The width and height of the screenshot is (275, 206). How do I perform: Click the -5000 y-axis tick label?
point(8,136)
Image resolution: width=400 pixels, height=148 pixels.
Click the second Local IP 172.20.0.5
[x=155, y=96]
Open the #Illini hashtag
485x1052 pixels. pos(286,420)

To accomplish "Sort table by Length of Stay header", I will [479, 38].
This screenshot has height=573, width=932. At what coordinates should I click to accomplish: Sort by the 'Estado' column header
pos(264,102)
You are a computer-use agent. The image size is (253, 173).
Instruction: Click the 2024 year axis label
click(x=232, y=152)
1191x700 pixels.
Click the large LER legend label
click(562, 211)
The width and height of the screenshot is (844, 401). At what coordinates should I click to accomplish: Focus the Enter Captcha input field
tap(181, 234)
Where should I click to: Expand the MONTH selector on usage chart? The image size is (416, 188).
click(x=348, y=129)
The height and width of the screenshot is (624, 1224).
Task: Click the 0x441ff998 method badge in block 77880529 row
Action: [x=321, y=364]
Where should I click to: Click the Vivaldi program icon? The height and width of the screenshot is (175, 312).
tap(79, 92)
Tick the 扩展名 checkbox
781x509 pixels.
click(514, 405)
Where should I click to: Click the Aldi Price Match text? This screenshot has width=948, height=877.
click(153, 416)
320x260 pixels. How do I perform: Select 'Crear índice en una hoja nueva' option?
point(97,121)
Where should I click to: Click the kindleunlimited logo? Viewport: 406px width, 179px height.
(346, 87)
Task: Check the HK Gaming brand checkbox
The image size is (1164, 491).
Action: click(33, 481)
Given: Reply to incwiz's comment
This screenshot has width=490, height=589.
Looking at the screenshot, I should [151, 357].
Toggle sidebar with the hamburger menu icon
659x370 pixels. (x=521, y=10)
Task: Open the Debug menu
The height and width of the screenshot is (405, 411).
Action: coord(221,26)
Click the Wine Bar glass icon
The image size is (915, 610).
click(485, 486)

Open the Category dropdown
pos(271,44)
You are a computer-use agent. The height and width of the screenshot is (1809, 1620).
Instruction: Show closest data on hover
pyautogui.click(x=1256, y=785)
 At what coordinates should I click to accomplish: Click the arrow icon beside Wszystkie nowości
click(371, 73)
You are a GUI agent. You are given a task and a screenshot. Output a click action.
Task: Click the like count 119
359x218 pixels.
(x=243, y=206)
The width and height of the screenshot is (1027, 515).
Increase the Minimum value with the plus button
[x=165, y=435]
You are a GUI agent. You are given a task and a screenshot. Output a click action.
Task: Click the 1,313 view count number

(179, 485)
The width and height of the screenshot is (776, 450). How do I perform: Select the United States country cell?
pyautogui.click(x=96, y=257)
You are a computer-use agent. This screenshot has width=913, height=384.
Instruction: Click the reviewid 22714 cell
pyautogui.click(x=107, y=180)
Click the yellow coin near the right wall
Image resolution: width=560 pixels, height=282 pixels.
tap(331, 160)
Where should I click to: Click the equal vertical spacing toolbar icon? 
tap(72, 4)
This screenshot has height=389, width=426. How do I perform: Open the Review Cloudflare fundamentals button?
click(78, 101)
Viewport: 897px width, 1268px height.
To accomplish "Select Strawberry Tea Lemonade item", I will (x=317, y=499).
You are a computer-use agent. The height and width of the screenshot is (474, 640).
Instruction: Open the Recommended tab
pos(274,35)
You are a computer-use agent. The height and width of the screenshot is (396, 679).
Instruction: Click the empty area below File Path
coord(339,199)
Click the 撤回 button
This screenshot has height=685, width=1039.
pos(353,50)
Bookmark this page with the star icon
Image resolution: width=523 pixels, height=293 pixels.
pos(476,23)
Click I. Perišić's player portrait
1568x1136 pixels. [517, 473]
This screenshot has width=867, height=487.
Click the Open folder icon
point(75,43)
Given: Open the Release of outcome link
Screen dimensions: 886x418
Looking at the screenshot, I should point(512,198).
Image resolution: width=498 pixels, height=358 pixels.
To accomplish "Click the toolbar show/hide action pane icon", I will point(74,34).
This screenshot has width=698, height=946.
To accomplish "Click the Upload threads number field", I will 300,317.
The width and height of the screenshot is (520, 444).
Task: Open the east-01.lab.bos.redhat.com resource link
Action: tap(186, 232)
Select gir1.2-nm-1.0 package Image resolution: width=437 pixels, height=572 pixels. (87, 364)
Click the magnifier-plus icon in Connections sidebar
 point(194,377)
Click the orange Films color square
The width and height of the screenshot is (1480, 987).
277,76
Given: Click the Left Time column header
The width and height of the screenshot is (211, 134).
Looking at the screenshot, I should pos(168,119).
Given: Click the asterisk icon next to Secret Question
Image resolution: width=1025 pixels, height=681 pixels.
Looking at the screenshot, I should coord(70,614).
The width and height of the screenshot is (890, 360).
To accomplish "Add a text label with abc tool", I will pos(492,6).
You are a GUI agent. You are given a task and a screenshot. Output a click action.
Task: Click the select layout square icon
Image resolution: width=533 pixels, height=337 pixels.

**TASK OBJECTIVE:** An exact copy of every entry is required.

**PROBLEM SOLUTION:**
The width and height of the screenshot is (275, 206). How do I perform: Click the -5000 y-axis tick label?
point(8,136)
Image resolution: width=400 pixels, height=148 pixels.
Click the second Local IP 172.20.0.5
[x=155, y=96]
Open the #Illini hashtag
485x1052 pixels. pos(286,420)

To accomplish "Sort table by Length of Stay header", I will [479, 38].
This screenshot has height=573, width=932. At what coordinates should I click to accomplish: Sort by the 'Estado' column header
pos(264,102)
You are a computer-use agent. The image size is (253, 173).
Instruction: Click the 2024 year axis label
click(x=232, y=152)
1191x700 pixels.
Click the large LER legend label
click(562, 211)
The width and height of the screenshot is (844, 401). At what coordinates should I click to accomplish: Focus the Enter Captcha input field
tap(181, 234)
Where should I click to: Expand the MONTH selector on usage chart? The image size is (416, 188).
click(x=348, y=129)
The height and width of the screenshot is (624, 1224).
Task: Click the 0x441ff998 method badge in block 77880529 row
Action: [x=321, y=364]
Where should I click to: Click the Vivaldi program icon? The height and width of the screenshot is (175, 312).
tap(79, 92)
Tick the 扩展名 checkbox
781x509 pixels.
click(514, 405)
Where should I click to: Click the Aldi Price Match text? This screenshot has width=948, height=877.
click(153, 416)
320x260 pixels. How do I perform: Select 'Crear índice en una hoja nueva' option?
point(97,121)
Where should I click to: Click the kindleunlimited logo? Viewport: 406px width, 179px height.
(346, 87)
Task: Check the HK Gaming brand checkbox
The image size is (1164, 491).
Action: click(33, 481)
Given: Reply to incwiz's comment
This screenshot has width=490, height=589.
Looking at the screenshot, I should [151, 357].
Toggle sidebar with the hamburger menu icon
659x370 pixels. (x=521, y=10)
Task: Open the Debug menu
The height and width of the screenshot is (405, 411).
Action: coord(221,26)
Click the Wine Bar glass icon
The image size is (915, 610).
click(485, 486)

Open the Category dropdown
pos(271,44)
You are a computer-use agent. The height and width of the screenshot is (1809, 1620).
Instruction: Show closest data on hover
pyautogui.click(x=1256, y=785)
 At what coordinates should I click to accomplish: Click the arrow icon beside Wszystkie nowości
click(371, 73)
You are a GUI agent. You are given a task and a screenshot. Output a click action.
Task: Click the like count 119
359x218 pixels.
(x=243, y=206)
The width and height of the screenshot is (1027, 515).
Increase the Minimum value with the plus button
[x=165, y=435]
You are a GUI agent. You are given a task and a screenshot. Output a click action.
Task: Click the 1,313 view count number

(179, 485)
The width and height of the screenshot is (776, 450). How do I perform: Select the United States country cell?
pyautogui.click(x=96, y=257)
You are a computer-use agent. This screenshot has width=913, height=384.
Instruction: Click the reviewid 22714 cell
pyautogui.click(x=107, y=180)
Click the yellow coin near the right wall
Image resolution: width=560 pixels, height=282 pixels.
tap(331, 160)
Where should I click to: Click the equal vertical spacing toolbar icon? 
tap(72, 4)
This screenshot has height=389, width=426. How do I perform: Open the Review Cloudflare fundamentals button?
click(78, 101)
Viewport: 897px width, 1268px height.
To accomplish "Select Strawberry Tea Lemonade item", I will (x=317, y=499).
You are a computer-use agent. The height and width of the screenshot is (474, 640).
Instruction: Open the Recommended tab
pos(274,35)
You are a computer-use agent. The height and width of the screenshot is (396, 679).
Instruction: Click the empty area below File Path
coord(339,199)
Click the 撤回 button
This screenshot has height=685, width=1039.
pos(353,50)
Bookmark this page with the star icon
Image resolution: width=523 pixels, height=293 pixels.
pos(476,23)
Click I. Perišić's player portrait
1568x1136 pixels. [517, 473]
This screenshot has width=867, height=487.
Click the Open folder icon
point(75,43)
Given: Open the Release of outcome link
Screen dimensions: 886x418
Looking at the screenshot, I should point(512,198).
Image resolution: width=498 pixels, height=358 pixels.
To accomplish "Click the toolbar show/hide action pane icon", I will point(74,34).
This screenshot has width=698, height=946.
To accomplish "Click the Upload threads number field", I will 300,317.
The width and height of the screenshot is (520, 444).
Task: Open the east-01.lab.bos.redhat.com resource link
Action: tap(186, 232)
Select gir1.2-nm-1.0 package Image resolution: width=437 pixels, height=572 pixels. (87, 364)
Click the magnifier-plus icon in Connections sidebar
 point(194,377)
Click the orange Films color square
The width and height of the screenshot is (1480, 987).
277,76
Given: Click the Left Time column header
The width and height of the screenshot is (211, 134).
Looking at the screenshot, I should pos(168,119).
Given: Click the asterisk icon next to Secret Question
Image resolution: width=1025 pixels, height=681 pixels.
Looking at the screenshot, I should coord(70,614).
The width and height of the screenshot is (890, 360).
To accomplish "Add a text label with abc tool", I will pos(492,6).
You are a GUI agent. You are given a task and a screenshot. Output a click action.
Task: Click the select layout square icon
Image resolution: width=533 pixels, height=337 pixels.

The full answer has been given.